Das erste Kapitel heißt den Leser dann Willkommen auf Kuba. Stellen Sie ihre Uhr 50 Jahre zurück. Dabei erläutern die Autoren sogar die Anreise aus den USA mit dem Flugzeug. Von Miami nach Havanna ist eine Entfernung von nur 200 Meilen zurückzulegen, die täglich durch die Havanna Air Fluggesellschaft realisiert wird. Nur durch eine spezielle Einreiseerlaubnis konnten alle Teilnehmer der Reise diese überhaupt antreten, schließlich wollte man Recherche zur Automobil-Szene auf Kuba betreiben. Die Gäste aus den USA werden entgegen den vielen Touristen am einem recht altertümlich wirkenden Terminal empfangen und so beginnt schon hier scheinbar eine Zeitreise in die 50er Jahre.
Fidel Castro war maßgeblich verantwortlich für den Sturz des kubanischen Diktators Fulgencio Batista im Jahr 1959 und in der Folge folgte das Handelsembargo von den USA. Im zweiten Kapitel blickt das Buch dann auf die Autos und Castros Revolution und blickt zurück in die automobile Vergangenheiten von Castro und Guevara. Dann werden auch die schnelle Schließung der zahlreichen Vertretungen diverser US-amerkanischer Hersteller auf Kuba beschrieben. Im gesamten Buch finden sich immer wieder beeindruckende Aufnahmen der kubanischen Automobil-Szene wieder. Ein ums andere Mal stehen aber auch weitere Eindrücke im Fokus.

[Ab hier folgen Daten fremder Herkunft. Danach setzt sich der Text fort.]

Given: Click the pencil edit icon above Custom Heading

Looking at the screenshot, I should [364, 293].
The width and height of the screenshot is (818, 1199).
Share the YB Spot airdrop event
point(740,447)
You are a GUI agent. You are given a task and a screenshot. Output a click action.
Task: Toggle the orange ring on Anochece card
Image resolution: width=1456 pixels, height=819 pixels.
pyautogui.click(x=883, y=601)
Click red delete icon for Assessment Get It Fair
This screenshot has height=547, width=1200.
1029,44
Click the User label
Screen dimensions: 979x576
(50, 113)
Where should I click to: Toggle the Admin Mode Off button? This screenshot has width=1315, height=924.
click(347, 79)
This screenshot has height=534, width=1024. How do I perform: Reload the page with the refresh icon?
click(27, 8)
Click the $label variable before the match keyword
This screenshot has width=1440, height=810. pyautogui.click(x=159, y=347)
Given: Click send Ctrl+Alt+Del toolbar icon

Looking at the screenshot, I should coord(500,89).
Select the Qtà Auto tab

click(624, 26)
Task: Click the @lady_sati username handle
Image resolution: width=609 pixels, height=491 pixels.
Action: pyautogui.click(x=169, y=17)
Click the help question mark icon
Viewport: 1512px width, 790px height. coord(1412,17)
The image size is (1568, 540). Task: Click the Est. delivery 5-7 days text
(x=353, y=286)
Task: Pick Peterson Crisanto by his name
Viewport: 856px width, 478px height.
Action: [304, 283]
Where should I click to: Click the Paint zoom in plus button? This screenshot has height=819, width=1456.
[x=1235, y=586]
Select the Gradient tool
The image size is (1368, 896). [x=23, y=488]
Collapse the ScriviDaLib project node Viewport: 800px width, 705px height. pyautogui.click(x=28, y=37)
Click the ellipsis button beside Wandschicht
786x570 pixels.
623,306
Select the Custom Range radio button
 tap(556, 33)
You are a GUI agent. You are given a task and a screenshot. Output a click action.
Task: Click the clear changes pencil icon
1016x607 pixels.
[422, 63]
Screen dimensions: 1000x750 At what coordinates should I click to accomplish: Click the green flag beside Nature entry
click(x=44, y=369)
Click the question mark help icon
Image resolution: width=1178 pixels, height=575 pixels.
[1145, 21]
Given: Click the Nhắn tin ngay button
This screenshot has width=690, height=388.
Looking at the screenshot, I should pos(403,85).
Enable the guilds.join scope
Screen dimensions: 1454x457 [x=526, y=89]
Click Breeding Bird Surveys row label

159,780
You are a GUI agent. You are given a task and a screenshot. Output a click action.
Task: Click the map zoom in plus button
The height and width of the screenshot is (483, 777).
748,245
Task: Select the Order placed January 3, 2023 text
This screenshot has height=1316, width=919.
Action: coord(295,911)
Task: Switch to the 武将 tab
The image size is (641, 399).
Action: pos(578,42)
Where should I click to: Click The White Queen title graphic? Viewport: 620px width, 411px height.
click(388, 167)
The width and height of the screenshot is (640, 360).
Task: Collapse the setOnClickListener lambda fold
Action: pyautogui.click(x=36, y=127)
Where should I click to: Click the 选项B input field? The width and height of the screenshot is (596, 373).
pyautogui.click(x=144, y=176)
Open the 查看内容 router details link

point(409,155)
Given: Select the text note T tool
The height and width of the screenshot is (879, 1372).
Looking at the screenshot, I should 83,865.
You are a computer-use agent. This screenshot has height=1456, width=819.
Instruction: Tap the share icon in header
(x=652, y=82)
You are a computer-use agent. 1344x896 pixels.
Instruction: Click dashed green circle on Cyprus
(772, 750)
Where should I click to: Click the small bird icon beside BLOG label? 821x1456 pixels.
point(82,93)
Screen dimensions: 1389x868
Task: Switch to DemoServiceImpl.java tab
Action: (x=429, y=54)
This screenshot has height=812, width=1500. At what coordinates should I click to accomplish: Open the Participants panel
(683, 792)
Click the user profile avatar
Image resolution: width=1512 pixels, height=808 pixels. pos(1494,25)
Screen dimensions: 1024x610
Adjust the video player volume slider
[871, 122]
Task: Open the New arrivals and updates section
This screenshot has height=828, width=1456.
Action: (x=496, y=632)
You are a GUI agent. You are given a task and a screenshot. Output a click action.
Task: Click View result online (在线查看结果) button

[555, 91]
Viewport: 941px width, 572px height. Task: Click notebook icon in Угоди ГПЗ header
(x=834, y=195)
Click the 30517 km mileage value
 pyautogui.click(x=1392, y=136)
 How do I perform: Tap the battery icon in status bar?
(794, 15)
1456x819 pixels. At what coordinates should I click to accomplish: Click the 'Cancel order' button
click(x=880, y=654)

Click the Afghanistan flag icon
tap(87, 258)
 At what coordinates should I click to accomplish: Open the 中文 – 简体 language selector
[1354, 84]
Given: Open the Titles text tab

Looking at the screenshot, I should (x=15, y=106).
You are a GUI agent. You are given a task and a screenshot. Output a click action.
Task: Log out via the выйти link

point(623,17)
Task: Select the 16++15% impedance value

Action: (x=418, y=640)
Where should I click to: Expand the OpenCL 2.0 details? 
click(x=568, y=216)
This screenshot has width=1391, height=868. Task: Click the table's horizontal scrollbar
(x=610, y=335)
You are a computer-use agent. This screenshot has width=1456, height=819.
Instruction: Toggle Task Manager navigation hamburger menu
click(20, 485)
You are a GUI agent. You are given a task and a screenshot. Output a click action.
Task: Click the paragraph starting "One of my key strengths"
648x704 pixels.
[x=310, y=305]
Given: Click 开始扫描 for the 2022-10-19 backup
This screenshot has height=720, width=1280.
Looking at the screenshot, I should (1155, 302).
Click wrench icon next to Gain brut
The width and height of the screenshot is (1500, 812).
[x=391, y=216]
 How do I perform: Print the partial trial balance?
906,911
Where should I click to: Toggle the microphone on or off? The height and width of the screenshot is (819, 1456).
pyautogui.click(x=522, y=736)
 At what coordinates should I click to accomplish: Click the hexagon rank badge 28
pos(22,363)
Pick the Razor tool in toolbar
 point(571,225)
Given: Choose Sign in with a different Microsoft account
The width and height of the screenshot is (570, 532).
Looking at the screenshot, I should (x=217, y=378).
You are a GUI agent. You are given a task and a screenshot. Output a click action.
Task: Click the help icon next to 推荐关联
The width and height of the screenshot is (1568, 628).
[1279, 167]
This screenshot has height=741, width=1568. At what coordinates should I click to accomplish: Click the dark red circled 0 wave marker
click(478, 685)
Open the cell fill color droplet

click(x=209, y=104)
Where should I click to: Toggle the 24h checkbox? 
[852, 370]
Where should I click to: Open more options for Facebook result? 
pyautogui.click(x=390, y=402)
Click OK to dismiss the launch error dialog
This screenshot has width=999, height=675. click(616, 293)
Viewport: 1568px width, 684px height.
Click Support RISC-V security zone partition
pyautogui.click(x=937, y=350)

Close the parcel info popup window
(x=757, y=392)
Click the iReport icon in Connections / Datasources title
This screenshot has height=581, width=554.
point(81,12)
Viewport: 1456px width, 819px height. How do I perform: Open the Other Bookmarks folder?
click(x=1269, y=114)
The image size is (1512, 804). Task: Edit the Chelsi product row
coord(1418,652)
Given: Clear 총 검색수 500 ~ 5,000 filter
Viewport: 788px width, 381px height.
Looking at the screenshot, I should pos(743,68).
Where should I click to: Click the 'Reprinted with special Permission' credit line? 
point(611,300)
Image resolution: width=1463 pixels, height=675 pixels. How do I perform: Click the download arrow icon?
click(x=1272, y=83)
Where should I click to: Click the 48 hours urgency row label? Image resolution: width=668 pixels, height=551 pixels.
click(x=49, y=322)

Viele farbenprächtige Yankee-Panzer bilden auch heute noch das Straßenbild von Kuba und zwischen vermutlich etwa 60.000 US-amerikanschen Fahrzeugen, die vor 1960 gebaut wurden finden sich nur wenig modernere Lada, , Skoda, Wolga oder Wartburg. Aus China sind vor allem neue Geely vertreten und ab und an lässt sich auch ein Mercedes oder Audi entdecken. Der Zustand dieser scheinbar begehrenswerten Klassiker ist nach US-amerikanschen Standards aber eher auf dem Niveau der Note 4 oder gar 5. Denn beim genaueren Betrachten lassen sich die vielen Spuren der Zeit doch oft deutlich entdecken. Die Autos standen aber auch nicht in einer Sammlung, sondern wurden zumeist immer bewegt. Da auch die Ersatzteilbeschafung schnell unmöglich wurde, verfügen viele Fahrzeuge über Teile aus nicht passenden Fahrzeuge, die entsprechend angepasst wurden. Hauptsache der Wagen konnte weiterhin bewegt werden.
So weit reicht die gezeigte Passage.